From Cheney’s side comes the OIL-interests.
And so on …
All these aims united to attack Iraq, but started to fight each other as soon as the U.S. troops reached Baghdad. So far the “chaos” folks have gained the most and the oil folks lost the most …

Posted by: b | Jul 14 2007 10:40 utc | 97

I will unlurk for a moment to suggest to imjustakid that a very good resource if you want to get news is NewsNow they’re a UK service which trawls through online news to provide a real-time news service. You’ll get coverage from all over the world there. This for example is what they have for Iraq news feed as I type this:
McCain criticizes Clinton on Iraq policy Santa Cruz Sentinel, California 12:00
In rare battle, U.S. troops kill 6 Iraqi police officers The Columbus Dispatch, Ohio 12:00
As Senators disagree, Iraq decision lingers The Columbus Dispatch, Ohio 12:00
Key GOP senators offer new Iraq plan The Columbus Dispatch, Ohio 12:00
Democratic rivals advocating Iraq ‘defeatism,’ McCain says The Columbus Dispatch, Ohio 12:00
Iraq PM confident in forces without U.S. (AP) Yahoo! US 12:00
Campaign Woes Overshadow McCain’s Speech Washington Post 12:00
Despite talk, Iraq shift unlikely anytime soon MSNBC 12:00
5 to 10 minutes old
U.S. troops kill six Iraqi police in rare battle Bloomington Herald-Times, Indiana 11:56 [Source requires subscription]
10 to 15 minutes old
Iraq PM Confident in Forces Without U.S. The Associated Press 11:53
Al-Maliki: Iraqis can handle security Mercury News, California 11:53
Multi-National forces condemn attack in Fallujah Kuwait News Agency (KUNA) 11:52
Diyala no longer a “terrorist capital” in Iraq — US officer Kuwait News Agency (KUNA) 11:52
At least 21 Iraqis dead in a fresh wave of violence Monsters and Critics 11:49
You’ll find a lot corporate crap there but also a lot of good reporting try selecting a few news feeds the “regions” drop down box to see what I mean.
Be warned it’s addictive (ask Siun) happy hunting 🙂

Posted by: Erdla | Jul 14 2007 11:11 utc | 98

Regardless of whose in the WH, it was inevitable that the USA would pick a side to support against the other/s prior to the invasion. Thats the art to colonization,
Which particular side gets picked depends mostly on expediency. This has been the standard aproach of most Eurocentric invaders when dealing with less-than-White folks. In this case, the Shia was picked because they are a down-trodden majority not just willing to fight but also desiring of help with removing Saddam & the Baathists.
One very troubling thing about this invasion was the extent of utter comtempt shown for the Iraqi’s & the instituitions of their nation. It was totally undeserved and un-necessary. And it was not very long before the Iraqis could breathe the contempt in the air.
Hence, I see a “Contempt Theory” as more of a root feature than the “Chaos Theory” (a lot of which came in on the fly).

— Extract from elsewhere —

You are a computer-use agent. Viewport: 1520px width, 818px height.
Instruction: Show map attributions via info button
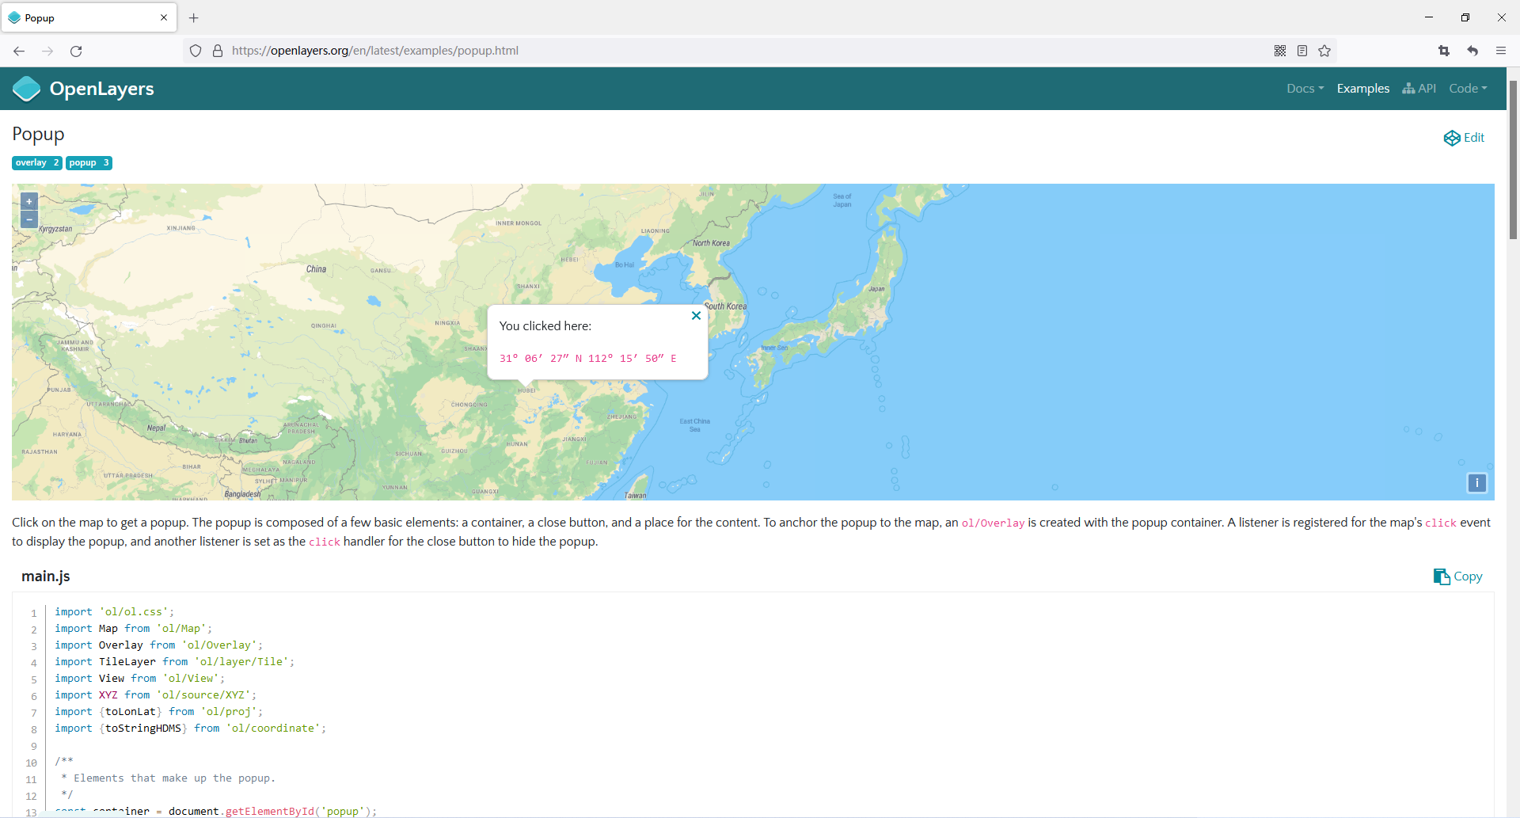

Posted by: jony_b_cool | Jul 14 2007 11:24 utc | 99

Juan Moment, Siun, imjustakid, Dan, our regular contributors, and everyone…
Like b, I do not find these posts contradictory. Each is like a chapter in a book, necessary to understand the whole story. Such various points of view help one keep an open, questioning mind.
If there is a common theme to this thread, it is the utter disregard for the Iraqi people. In other threads, I have called it out right genocide on the part of the U.S. government. I have not changed my opinion. This same attitude applies to U.S. relations with many peoples. Not much learned since Vietnam. And the U.S. allies are not innocent in this. All of this leads to our justified worry for the future of the Iranian people.
Excellent posts, Excellent thread. Thanks to all.